Quand ma première fille est arrivée dans nos vies, on a mis une porte moustiquaire pour sa chambre. Notre raisonnement était: empêcher les chats d’y entrer et on avait peur de ne pas l’entendre avec une porte pleine. Ça paraissait très raisonnable sur le coup. Une porte moustiquaire, ça laisse passer le moindre pleur, le moindre mouvement. On serait certains de l’entendre.
Premier enfant : la vigilance née de la peur
Puis bébé 2 est arrivée. Et pour sa chambre, on s’est pas vraiment posé la question si on allait enlever la porte pleine… on l’a laissée. Pas de porte moustiquaire pour elle.
Ça n’a rien changé. Sauf qu’on a probablement mieux dormi.
Leçon tirée de l’expérience : l’intuition du deuxième
Je dis « probablement » parce que je peux pas vous sortir une étude là-dessus. Mais l’intuition est difficile à ignorer : moins entendre chaque petit soupir, chaque retournement, ça nous a peut-être laissés dormir plus creux, nous aussi.

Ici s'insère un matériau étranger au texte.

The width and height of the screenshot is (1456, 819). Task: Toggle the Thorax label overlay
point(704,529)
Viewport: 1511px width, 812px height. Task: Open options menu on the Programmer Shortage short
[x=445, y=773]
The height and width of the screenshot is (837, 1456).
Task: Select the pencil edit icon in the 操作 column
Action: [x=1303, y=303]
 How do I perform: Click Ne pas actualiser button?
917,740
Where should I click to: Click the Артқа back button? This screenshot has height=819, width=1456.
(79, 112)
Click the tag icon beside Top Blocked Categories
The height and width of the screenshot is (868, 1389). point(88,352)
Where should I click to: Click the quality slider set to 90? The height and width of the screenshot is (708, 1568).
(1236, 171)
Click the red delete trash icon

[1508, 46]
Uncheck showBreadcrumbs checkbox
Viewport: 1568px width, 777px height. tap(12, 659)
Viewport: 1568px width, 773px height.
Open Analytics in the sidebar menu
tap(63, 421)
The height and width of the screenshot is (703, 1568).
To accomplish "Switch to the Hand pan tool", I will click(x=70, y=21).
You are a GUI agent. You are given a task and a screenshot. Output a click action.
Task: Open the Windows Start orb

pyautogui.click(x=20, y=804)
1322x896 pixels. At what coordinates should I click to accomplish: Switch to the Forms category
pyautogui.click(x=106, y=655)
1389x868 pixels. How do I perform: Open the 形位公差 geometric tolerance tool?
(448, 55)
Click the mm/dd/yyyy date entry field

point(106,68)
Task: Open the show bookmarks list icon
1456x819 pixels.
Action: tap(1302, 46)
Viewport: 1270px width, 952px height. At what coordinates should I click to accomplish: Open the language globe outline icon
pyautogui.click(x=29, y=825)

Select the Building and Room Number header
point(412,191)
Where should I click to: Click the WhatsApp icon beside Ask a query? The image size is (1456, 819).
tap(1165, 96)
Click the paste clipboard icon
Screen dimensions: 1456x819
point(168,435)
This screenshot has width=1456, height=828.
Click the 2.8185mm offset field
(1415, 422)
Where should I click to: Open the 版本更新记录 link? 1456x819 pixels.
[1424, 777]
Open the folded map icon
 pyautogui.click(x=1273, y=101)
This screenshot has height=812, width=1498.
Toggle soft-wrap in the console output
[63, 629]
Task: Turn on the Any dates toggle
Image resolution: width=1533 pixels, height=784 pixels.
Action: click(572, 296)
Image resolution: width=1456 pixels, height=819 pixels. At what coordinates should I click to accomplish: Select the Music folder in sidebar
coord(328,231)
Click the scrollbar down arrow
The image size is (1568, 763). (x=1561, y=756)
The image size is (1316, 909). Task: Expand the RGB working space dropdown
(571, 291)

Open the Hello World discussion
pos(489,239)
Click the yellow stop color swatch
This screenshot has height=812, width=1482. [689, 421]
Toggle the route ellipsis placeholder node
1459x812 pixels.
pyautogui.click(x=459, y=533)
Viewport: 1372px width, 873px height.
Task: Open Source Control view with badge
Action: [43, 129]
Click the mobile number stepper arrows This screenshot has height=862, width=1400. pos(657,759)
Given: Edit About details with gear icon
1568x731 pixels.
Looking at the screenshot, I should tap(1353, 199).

Et bébé 2, de son côté, n’a pas eu besoin qu’on entende tout pour être en sécurité. Elle l’était de toute façon.
Ce qui me frappe, avec le recul, c’est que si c’était à refaire, on mettrait probablement pas de porte moustiquaire à notre plus vieille non plus. Pas parce qu’on avait tort de vouloir la protéger mais parce que ce qu’on appelait de la vigilance, c’était surtout de la peur. La peur du premier enfant, celle qui te fait vérifier deux fois qu’il respire encore. Elle ressemble tellement à de la prudence qu’on la remet jamais en question sur le coup. C’est juste « être un bon parent », pense-t-on, et c’est bien correct.
Puis le deuxième arrive, et là, sans même l’avoir décidé, on lâche prise sur des affaires qu’on pensait non négociables avec le premier. Pas par négligence. Parce qu’on a déjà survécu une fois, et qu’on sait, cette fois-là, ce qui compte vraiment pis ce qui relevait juste de notre propre anxiété.
Parentalité pour papas : se protéger ou se rassurer ?
Je vous dis pas de retirer toutes vos portes moustiquaires, au sens propre ou au figuré. Je te dis juste que ça vaut la peine de se demander, de temps en temps : cette affaire-là que je fais « pour être sûr », est-ce que c’est vraiment pour eux ou c’est pour calmer moi?